Creer en algo no te hace más listo. Tampoco más tonto, en principio. Al menos, siempre que te digas a ti mismo: no, no tengo ninguna certeza de que esto que creo sea cierto. Algo dentro de mí me impulsa a creer en Dios (o en meigas, mediums, la homeopatía o la dieta paleolítica), pero reconozco la posibilidad de la creencia contraria. Porque sé, en el fondo, que en realidad esa otra creencia de al lado es exactamente igual de probable que la mía.
La verdad, no sé si hay muchos creyentes así por el mundo. En días como hoy tiendo a pensar que no: echo de menos la ironía, esa rara perla que delata inmediatamente la presencia de la inteligencia, imposible cuando uno está dispuesto a matar por eso en lo que cree.
Esos otros creyentes, a los que su fe ciega y empequeñece (ya no son personas, sólo prescindibles portabombas andantes) demuestran hasta qué punto la fe es capaz de hacernos más inhumanos.
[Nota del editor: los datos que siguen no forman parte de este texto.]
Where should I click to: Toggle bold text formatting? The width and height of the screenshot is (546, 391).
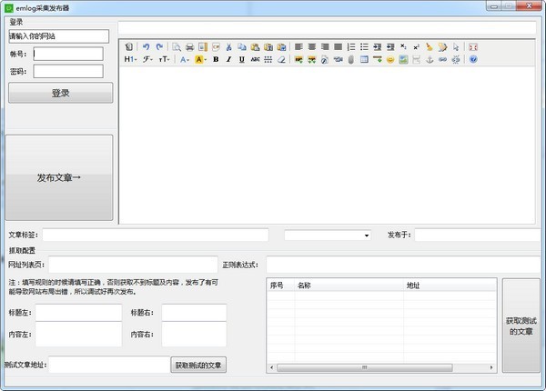coord(216,59)
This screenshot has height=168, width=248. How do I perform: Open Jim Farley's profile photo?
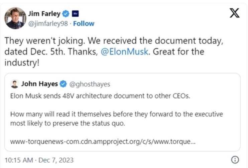[15, 18]
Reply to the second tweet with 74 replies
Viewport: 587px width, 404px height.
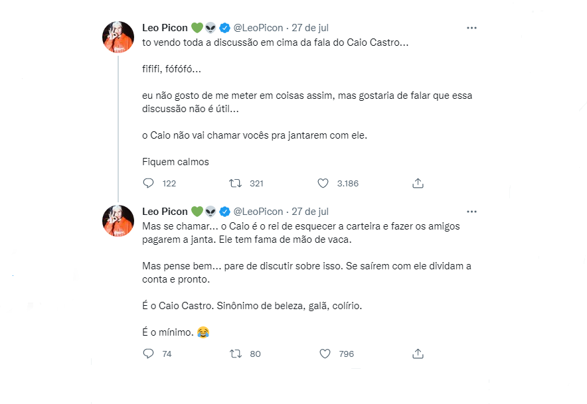(x=149, y=354)
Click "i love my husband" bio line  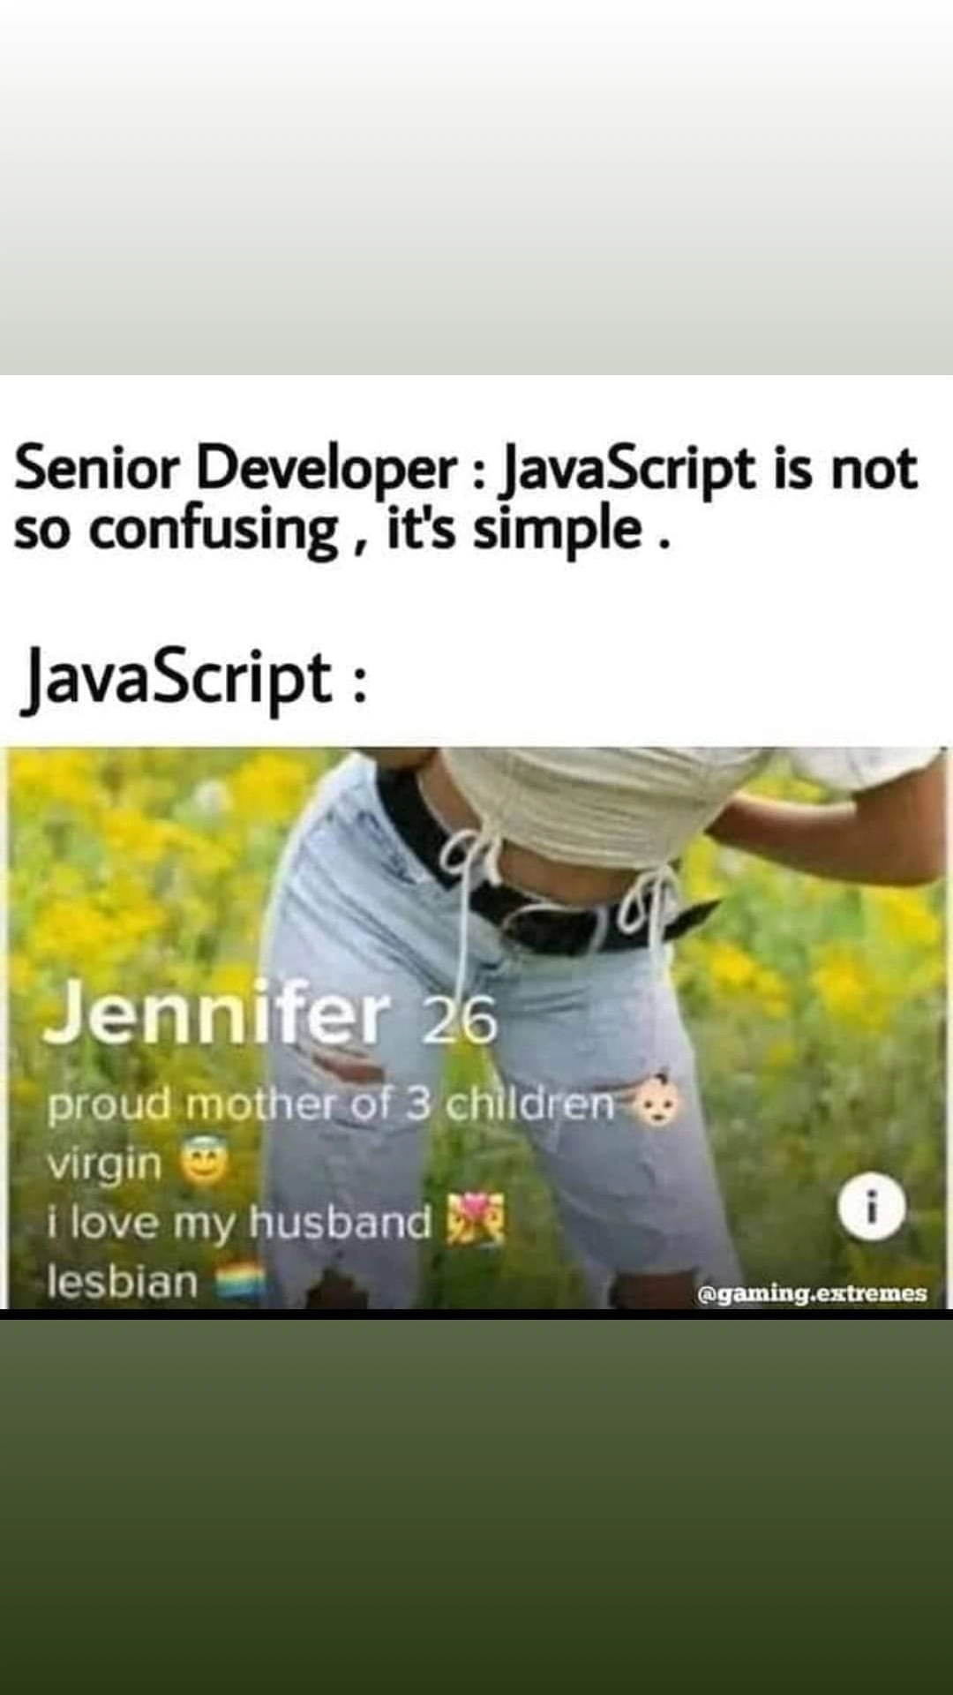pyautogui.click(x=239, y=1223)
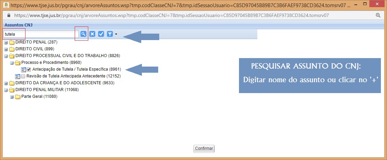Click the blue checkmark toolbar icon
Image resolution: width=387 pixels, height=160 pixels.
(x=101, y=34)
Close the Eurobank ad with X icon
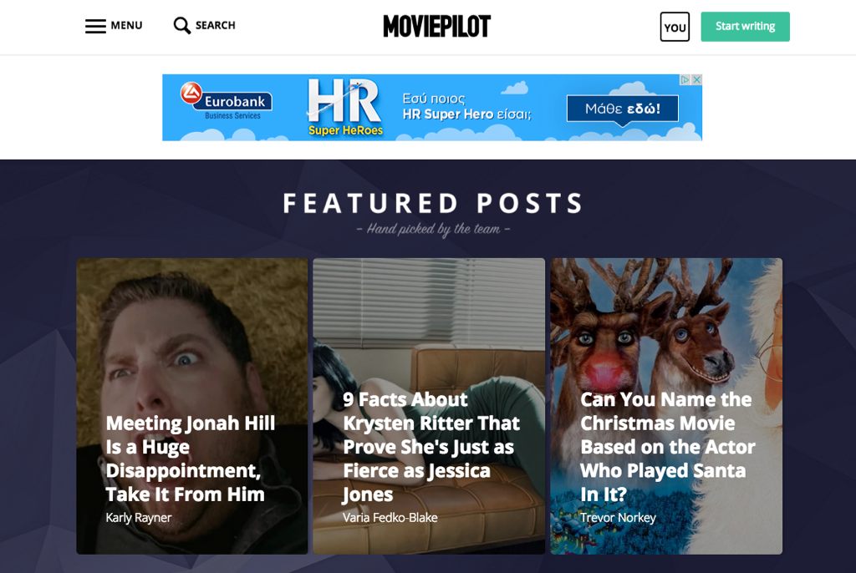This screenshot has width=856, height=573. [x=696, y=79]
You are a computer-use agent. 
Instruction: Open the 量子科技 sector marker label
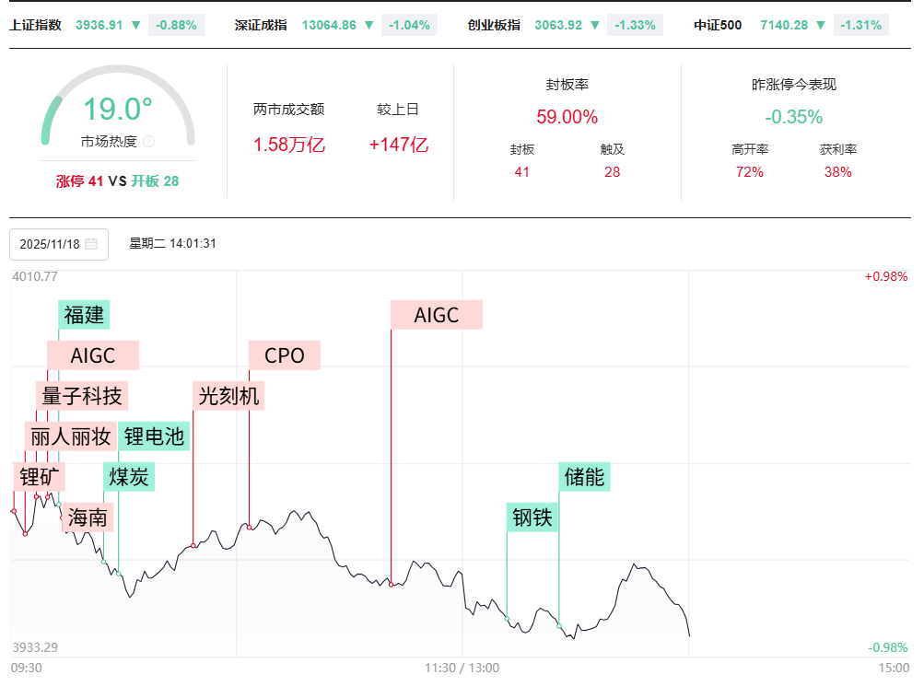pos(82,396)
Hay algo en la selección natural de nuestros genes (o de nuestras construcciones culturales, los ‘memes’ de Dawkings) que ha favorecido la propagación del sentimiento religioso en la comunidad.
Pero es una constante casi universal que ese sentimiento religioso (al menos en su versión extrema) decae con la educación de los pueblos: a más cultura, menos religiosidad burda. Y ocurre que el mundo, eso tan globalizado, es también demasiado desigual. Que hay miles de millones de personas que siguen en ese estadío pre-desarrollado de incultura y falta de posibilidades educativas en el que con tanta facilidad sobrenadan los fanáticos.
Esos creyentes de brocha gorda sólo dejan una alternativa: apartarlos y seguir. La humanidad va por otro camino. Ellos están en la cuneta.